Amyotrophic Lateral Sclerosis (ALS) is the third most common neurodegenerative disease. ALS is strongly linked with neuron-glia deregulated communication, neuroinflammatory processes and miRNA dysregulation. To better understand such complex pathological interplay we used the SOD1G93A (mSOD1) mouse model at the presymptomatic (4-6 week-old) and symptomatic (12-14-week-old) stages. Loss of motor neurons (MNs), a hallmark of ALS disease, was only observed at the symptomatic stage in both spinal cord and cortical tissue homogenates (1, 2) and was accompanied by the expression of astrocyte aberrant markers. Only in the spinal cord, we observed downregulated glia interplay in the presymptomatic stage that preceded the inflammatory status at the symptomatic one. Depressed decrease of MFG-E8 and Arginase 1, as well as upregulation of miRNA(miR)-155, were observed as early and sustained markers, previously to the increase of miR-146a and miR-124. To identify the contribution of neural cells to such deregulated expression of miRNAs, we used mSOD1 NSC-34 MNs (3). Data showed that miR-124 is expressed by ALS MNs and is part of their extracellular vesicles (EVs) that when transferred to microglia cause heterogeneous activated phenotypes (4). Using 2 days in vitro (DIV) and 16 DIV mSOD1 spinal microglia (5), we certified early miR-155 elevation and MFG-E8 decrease, together with late miR-146a and miR-124 upregulation (unpublished). Activated microglia was not a feature in ALS cortical brain, but a downregulation of miR-146a was noticed in its atypical astrocytes (2), which showed to acquire early phenotypic aberrancies when isolated from 7 day-old mSOD1 mice, contrasting with those from the spinal cord (unpublished). To translate our findings to human cells, we directly converted ALS patient fibroblasts into induced astrocytes (iAstro). All of the iAStro from patients showed a neurotoxic phenotype over mouse HB9/GFP-positive MNs. Differential dysregulation of GFAP, Cx43, miR-155 and miR-146a was manifested by iAst subsets. In sum, new targets were discovered and astrocytes were shown to comprise heterogeneous populations with distinct properties that also depend from their anatomical region in ALS disease. Importantly, transdifferentiated astrocytes are highlighted as a powerful tool to uncover ALS pathological mechanisms, to stratify patients, and to test therapies toward precision medicine.
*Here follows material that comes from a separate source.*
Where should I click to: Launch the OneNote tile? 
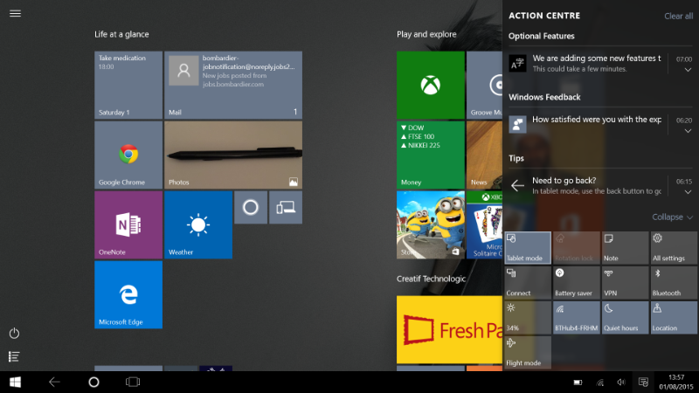(128, 224)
Funded by Fundação para a Ciência e a Tecnologia to D.B. (PTDC/MED-NEU/31395/2017 and LISBOA-01-0145-FEDER-031395), as well as by private donation from Santa Casa da Misericórdia de Lisboa (SCML) to D.B (ALS Research Grant ELA-2015-002).
1. Cunha et al. Mol Neurobiol 2018: 55; 4207-4224.
2. Gomes et al. Mol Neurobiol (in press, doi: 10.1007/s12035-018-1220-8).
3. Vaz et al. Mol Neurobiol 2015: 51; 864-877.
4. Pinto et al. Front Neurosci 2017: 11.
5. Caldeira et al. Front Cell Neurosci 2014: 8; 152.